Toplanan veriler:
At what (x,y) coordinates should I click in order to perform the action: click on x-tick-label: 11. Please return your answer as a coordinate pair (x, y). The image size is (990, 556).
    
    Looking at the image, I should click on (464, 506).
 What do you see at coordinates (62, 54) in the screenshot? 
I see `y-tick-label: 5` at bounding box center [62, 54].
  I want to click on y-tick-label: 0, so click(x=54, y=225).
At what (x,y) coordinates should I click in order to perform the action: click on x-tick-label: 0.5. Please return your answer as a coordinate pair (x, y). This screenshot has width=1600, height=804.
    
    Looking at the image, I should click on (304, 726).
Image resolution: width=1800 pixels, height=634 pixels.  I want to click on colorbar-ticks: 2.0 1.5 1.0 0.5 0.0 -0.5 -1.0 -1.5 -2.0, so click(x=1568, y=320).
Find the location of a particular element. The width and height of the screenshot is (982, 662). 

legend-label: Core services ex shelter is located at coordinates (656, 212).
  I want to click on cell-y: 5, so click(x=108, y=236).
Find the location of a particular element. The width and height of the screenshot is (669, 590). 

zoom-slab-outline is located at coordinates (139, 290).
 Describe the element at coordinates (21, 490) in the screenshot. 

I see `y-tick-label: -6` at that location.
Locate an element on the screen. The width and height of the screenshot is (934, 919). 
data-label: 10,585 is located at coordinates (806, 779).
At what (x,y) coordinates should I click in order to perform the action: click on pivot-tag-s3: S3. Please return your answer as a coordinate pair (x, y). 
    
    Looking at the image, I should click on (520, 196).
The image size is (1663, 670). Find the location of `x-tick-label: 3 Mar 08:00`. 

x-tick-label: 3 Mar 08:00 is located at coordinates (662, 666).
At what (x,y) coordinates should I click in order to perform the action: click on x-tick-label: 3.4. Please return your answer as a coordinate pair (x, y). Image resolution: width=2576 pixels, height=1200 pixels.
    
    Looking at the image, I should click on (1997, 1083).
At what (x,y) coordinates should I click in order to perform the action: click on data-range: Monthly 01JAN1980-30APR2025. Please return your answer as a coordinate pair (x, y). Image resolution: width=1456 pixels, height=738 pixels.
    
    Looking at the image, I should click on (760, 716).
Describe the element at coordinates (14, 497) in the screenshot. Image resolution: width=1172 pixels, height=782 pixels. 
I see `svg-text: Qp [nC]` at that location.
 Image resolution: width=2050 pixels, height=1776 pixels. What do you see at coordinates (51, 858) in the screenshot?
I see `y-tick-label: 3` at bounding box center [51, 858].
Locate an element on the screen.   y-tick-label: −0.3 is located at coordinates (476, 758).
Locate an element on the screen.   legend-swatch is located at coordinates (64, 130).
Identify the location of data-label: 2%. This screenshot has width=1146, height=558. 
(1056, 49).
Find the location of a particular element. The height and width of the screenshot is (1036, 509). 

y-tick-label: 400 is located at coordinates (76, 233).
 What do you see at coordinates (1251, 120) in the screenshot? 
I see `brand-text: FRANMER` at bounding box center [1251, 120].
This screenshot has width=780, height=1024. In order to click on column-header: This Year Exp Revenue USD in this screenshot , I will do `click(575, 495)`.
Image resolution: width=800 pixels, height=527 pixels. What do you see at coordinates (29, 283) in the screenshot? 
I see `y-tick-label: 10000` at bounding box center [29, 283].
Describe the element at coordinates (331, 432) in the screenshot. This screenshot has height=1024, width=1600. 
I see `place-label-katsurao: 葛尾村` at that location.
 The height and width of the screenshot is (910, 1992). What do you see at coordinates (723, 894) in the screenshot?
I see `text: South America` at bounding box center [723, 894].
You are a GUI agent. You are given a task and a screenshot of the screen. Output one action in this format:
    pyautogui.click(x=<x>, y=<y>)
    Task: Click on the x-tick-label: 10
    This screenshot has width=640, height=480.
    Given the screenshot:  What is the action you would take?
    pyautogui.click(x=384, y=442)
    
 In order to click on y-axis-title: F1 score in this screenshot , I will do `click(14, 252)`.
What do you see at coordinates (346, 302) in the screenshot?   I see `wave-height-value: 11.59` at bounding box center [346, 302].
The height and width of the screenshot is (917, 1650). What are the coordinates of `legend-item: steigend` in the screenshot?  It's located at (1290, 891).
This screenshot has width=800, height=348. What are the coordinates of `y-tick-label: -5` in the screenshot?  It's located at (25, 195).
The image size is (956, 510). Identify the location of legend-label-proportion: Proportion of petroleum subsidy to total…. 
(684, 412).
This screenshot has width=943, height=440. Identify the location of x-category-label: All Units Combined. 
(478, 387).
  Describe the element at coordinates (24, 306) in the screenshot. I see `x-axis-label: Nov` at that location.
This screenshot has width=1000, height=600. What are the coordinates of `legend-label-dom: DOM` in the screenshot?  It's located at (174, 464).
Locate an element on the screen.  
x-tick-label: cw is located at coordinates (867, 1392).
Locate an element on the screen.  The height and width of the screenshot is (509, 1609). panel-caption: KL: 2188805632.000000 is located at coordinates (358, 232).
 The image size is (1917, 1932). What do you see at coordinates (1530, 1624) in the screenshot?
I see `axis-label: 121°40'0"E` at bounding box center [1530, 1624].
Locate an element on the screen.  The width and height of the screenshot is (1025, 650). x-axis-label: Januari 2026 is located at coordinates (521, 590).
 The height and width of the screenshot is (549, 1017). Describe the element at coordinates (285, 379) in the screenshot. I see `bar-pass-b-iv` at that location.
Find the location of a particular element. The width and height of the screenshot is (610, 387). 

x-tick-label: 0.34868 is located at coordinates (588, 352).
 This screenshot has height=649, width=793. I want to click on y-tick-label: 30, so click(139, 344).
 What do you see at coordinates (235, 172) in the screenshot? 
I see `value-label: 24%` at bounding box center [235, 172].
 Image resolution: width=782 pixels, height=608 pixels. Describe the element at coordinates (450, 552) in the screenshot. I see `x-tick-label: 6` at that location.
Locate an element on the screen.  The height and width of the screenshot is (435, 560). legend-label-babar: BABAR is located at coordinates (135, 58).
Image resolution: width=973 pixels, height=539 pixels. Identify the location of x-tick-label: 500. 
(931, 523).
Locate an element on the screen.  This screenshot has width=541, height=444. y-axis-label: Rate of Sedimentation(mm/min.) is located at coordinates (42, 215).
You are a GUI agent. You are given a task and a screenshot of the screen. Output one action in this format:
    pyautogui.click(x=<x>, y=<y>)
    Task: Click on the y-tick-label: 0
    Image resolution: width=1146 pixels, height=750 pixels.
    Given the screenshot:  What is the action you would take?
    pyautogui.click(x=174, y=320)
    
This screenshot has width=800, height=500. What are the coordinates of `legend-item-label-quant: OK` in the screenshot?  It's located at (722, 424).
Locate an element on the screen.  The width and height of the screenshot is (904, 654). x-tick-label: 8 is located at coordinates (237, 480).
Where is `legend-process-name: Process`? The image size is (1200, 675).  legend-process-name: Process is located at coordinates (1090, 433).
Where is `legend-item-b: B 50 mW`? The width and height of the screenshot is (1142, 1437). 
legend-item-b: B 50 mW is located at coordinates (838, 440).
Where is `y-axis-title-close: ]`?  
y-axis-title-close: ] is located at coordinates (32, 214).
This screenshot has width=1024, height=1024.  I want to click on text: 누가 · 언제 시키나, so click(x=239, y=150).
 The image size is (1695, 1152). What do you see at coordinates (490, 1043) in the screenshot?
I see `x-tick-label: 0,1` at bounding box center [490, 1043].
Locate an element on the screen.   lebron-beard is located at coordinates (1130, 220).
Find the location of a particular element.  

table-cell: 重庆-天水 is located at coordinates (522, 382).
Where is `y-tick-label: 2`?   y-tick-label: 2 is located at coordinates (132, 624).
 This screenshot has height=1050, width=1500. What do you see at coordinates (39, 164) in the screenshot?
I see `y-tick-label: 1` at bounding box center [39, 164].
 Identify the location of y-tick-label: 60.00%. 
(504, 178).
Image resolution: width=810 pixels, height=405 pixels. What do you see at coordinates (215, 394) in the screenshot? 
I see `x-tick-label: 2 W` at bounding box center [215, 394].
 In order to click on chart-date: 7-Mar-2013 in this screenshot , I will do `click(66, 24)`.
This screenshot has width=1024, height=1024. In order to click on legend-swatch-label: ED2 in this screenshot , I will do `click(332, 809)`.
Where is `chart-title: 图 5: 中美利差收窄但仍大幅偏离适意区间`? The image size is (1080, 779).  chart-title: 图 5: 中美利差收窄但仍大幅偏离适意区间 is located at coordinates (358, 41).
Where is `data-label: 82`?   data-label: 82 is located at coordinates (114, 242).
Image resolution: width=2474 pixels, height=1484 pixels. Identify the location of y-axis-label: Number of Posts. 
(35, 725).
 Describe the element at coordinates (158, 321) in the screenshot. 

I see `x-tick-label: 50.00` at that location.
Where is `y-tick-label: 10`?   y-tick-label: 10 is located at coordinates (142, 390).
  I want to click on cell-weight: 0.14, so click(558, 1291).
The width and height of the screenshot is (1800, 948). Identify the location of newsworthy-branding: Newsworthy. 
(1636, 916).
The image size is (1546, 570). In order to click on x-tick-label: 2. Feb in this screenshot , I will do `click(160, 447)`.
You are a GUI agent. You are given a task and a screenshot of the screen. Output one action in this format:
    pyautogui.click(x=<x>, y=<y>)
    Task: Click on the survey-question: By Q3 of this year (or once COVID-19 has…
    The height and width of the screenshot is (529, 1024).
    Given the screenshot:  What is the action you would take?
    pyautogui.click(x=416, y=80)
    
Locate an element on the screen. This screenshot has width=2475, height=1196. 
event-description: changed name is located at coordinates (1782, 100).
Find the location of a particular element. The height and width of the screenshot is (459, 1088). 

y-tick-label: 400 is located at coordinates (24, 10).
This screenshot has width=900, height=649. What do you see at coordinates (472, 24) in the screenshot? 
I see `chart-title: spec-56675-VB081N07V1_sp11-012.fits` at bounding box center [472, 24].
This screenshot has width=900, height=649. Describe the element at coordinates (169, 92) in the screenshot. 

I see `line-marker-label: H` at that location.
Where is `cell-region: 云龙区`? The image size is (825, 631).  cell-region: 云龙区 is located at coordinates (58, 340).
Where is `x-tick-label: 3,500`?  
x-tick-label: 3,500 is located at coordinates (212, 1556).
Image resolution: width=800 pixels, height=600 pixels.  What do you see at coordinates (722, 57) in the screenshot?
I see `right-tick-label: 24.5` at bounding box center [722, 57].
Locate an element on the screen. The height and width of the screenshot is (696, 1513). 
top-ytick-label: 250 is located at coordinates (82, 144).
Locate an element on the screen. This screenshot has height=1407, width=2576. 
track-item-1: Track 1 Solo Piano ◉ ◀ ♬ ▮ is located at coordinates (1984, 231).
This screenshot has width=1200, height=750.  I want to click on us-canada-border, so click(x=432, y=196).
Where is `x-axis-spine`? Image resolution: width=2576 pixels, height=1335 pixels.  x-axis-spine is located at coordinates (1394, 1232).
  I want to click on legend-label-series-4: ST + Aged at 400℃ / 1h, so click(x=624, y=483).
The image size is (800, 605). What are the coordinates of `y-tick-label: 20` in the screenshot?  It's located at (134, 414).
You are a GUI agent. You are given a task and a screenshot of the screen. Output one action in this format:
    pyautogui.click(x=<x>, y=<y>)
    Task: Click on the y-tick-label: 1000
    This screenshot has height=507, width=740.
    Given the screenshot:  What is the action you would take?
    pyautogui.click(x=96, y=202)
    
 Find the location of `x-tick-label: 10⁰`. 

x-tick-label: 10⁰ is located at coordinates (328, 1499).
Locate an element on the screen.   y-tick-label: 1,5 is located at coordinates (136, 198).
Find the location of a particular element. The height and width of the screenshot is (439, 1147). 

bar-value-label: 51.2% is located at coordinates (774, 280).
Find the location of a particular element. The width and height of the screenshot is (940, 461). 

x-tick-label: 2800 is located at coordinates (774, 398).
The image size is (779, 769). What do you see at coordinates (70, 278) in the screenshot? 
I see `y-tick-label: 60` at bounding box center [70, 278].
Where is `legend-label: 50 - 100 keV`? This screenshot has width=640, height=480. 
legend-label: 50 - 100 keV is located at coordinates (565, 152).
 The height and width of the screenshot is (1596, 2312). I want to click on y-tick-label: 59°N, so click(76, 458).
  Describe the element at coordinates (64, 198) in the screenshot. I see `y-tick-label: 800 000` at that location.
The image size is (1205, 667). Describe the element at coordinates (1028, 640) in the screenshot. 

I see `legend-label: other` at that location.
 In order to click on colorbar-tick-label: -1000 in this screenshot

** İş Talebi **
Yukarıdaki kayıtlarda "The image size is (1663, 670)." ifadesini içeren satırdan "center [29, 283]." ifadesini içeren satıra kadar her şeyi, iki uçtaki satırlar da dahil, lütfen bir JSON dizgi listesine aktar. Her satır ayrı bir dizgi olsun, boş satırlar listeye alınmasın.

** Çözülmüş Problem **
[
  "The image size is (1663, 670). Find the location of `x-tick-label: 3 Mar 08:00`. ",
  "x-tick-label: 3 Mar 08:00 is located at coordinates (662, 666).",
  "At what (x,y) coordinates should I click in order to perform the action: click on x-tick-label: 3.4. Please return your answer as a coordinate pair (x, y). Image resolution: width=2576 pixels, height=1200 pixels.",
  "    Looking at the image, I should click on (1997, 1083).",
  "At what (x,y) coordinates should I click in order to perform the action: click on data-range: Monthly 01JAN1980-30APR2025. Please return your answer as a coordinate pair (x, y). Image resolution: width=1456 pixels, height=738 pixels.",
  "    Looking at the image, I should click on (760, 716).",
  "Describe the element at coordinates (14, 497) in the screenshot. Image resolution: width=1172 pixels, height=782 pixels. ",
  "I see `svg-text: Qp [nC]` at that location.",
  " Image resolution: width=2050 pixels, height=1776 pixels. What do you see at coordinates (51, 858) in the screenshot?",
  "I see `y-tick-label: 3` at bounding box center [51, 858].",
  "Locate an element on the screen.   y-tick-label: −0.3 is located at coordinates (476, 758).",
  "Locate an element on the screen.   legend-swatch is located at coordinates (64, 130).",
  "Identify the location of data-label: 2%. This screenshot has width=1146, height=558. ",
  "(1056, 49).",
  "Find the location of a particular element. The height and width of the screenshot is (1036, 509). ",
  "y-tick-label: 400 is located at coordinates (76, 233).",
  " What do you see at coordinates (1251, 120) in the screenshot? ",
  "I see `brand-text: FRANMER` at bounding box center [1251, 120].",
  "This screenshot has width=780, height=1024. In order to click on column-header: This Year Exp Revenue USD in this screenshot , I will do `click(575, 495)`.",
  "Image resolution: width=800 pixels, height=527 pixels. What do you see at coordinates (29, 283) in the screenshot? ",
  "I see `y-tick-label: 10000` at bounding box center [29, 283]."
]